“Bring your own device” started out as a clever buzzword, but now it’s something that a lot of people take for granted. In the tech journalism industry, there is a very public sense that the BYOD revolution is going to continue to keep happening until the idea of employees using their personal devices for work is practically universal. In recent years, including both 2013 and 2014, Gartner projected an eventual 50 percent rate for BYOD, and still continues to offer up indicators that the movement is growing, albeit while detailing some of the challenges.
Despite serious security concerns around BYOD, companies are definitely adopting these digital strategies at an enormous rate. Let’s look at why this happens, and some of the most compelling reasons why executives feel they need to institute a BYOD approach.
Practicality and Cost Savings
One of the biggest reasons that some firms have gone with a “bring your own device” is because of the poor return on investment that they would get from buying work-specific devices for their teams. (Get more on the “hard” and “soft” ROI of BYOD from ComputerWorld, if you can brave the reg wall.) Most companies can’t afford to throw away the competitive cost savings that they get from allowing employees to log in to the intranet and participate in work activities from their own phones and mobile devices. (BYOD can have costs of its own, though. Learn more in 3 BYOD Costs Companies Often Overlook.)

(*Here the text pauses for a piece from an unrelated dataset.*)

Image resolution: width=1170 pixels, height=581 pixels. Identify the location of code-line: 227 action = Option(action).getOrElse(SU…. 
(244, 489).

There is also a very practical aspect to the BYOD phenomenon, which leads us into the next and very important point – employees generally like to use their personal devices for work, rather than lugging around another work phone.
Ease-of-Use for Employees
When you talk about BYOD, you really have to include the idea of convenience for workers. Many of us have at one time or another had a job where we carried around two phones – our personal phone and another one temporarily assigned by the company. However, when we look back on these situations, it’s unlikely that we pine for the days when we had multiple devices.
A second work phone often ends up stuck in a bag somewhere, or missing somewhere in the house. In addition, employees are likely to stow the work phone away as soon as they get home, which makes it a lot more ineffective from the company’s standpoint.
Some people talk about “social buy-in for after-hours participation,” which, although it’s reviled by work/life experts, is also important to many workers who are part of a team. The idea is that with BYOD, workers are naturally incorporating work activities into their home life, rather than cutting off all communications as soon as they leave the office.
This is really a double-edged sword – and again, lots of counselors and personal life coaches would say that in some ways, BYOD really intrudes into people’s lives. But again, in terms of practicality, having work-related communications on someone’s personal device gives them more visibility into what’s happening while they’re away – and a lot of people want that, because otherwise, they’ll just have to deal with time-sensitive messages later anyway. Having a direct portal to work messages from a personal device allows someone to “be there for” their co-workers, which can be very important in any business where time-sensitive problems come up (and isn’t that most businesses?).
Specialized Applications and Software
Another major reason that companies tend to get on the BYOD bandwagon is that vendors are creating all sorts of neat new applications and platforms that are basically made to interact with people’s personal smartphones.
One example is communications platforms like Slack, a trendy messaging program that’s really taking off in the digital work world.
Another is workflow systems such as Basecamp or Trello that take a lot of the messaging chain out of email and put it into a unified dynamic real-time walled garden. Designers worked hard to make these apps mobile-friendly, BYOD advocates argue, so why not take advantage of that?
That’s not to mention all sorts of other industry-specific applications that deliver sales data, or facilities information, or deal-related insights to individual employees all the time – a lot of these programs are designed to be platform agnostic in terms of device operating systems, so it makes sense that someone can use their personal iPhone, or a phone with Android, or some other device, and all end up in the same collaborative online workspace. (When employees use their own devices, it’s important to use mobile application management. Learn more in Why Your Business Should Be Using Mobile Application Management.)
A Mobile World
Along with all of the above tangible benefits for companies that allow BYOD, there’s another underlying idea about this type of practice that’s related to how technology is changing our lives in a major way.
The developments of the last few decades have changed us from people who communicate at fixed stations and periodic intervals to people who communicate in many different ways, wherever we are, whenever someone has something to say to us.
To the younger crowd, this is the way it’s always been. But even the rest of us can find it pretty difficult to remember a time when we only interacted with other people face-to-face, or at a landline telephone kiosk. Payphones are almost entirely gone from our national landscape, and household landlines are disappearing rapidly. But at this point, it’s gone beyond mobile development, and into the ongoing tug-of-war between voice and data services.
So many people would rather text than talk – for one reason or another, digital text is taking over, and the telephone call as an institution is becoming a kind of quaint and old-fashioned luxury.
In this reality, BYOD is inevitable. It is something that’s common-sense. It matches our idea of the ideal interface to our idea of what kinds of communication we prefer, and what’s most convenient for our lives. It helps us to multitask in specific ways that most of us would rather not give up – and that’s probably the biggest reason why businesses are putting all of their chips on BYOD. Maybe in the future, the interface will change – it won’t be a smartphone anymore – maybe it will be a digital hologram projected on the user’s arm, or a flexible little rollout mat. Whatever it is, it’s pretty likely that we’re going to use the same one for both business and leisure, rather than trying to keep two of them separate.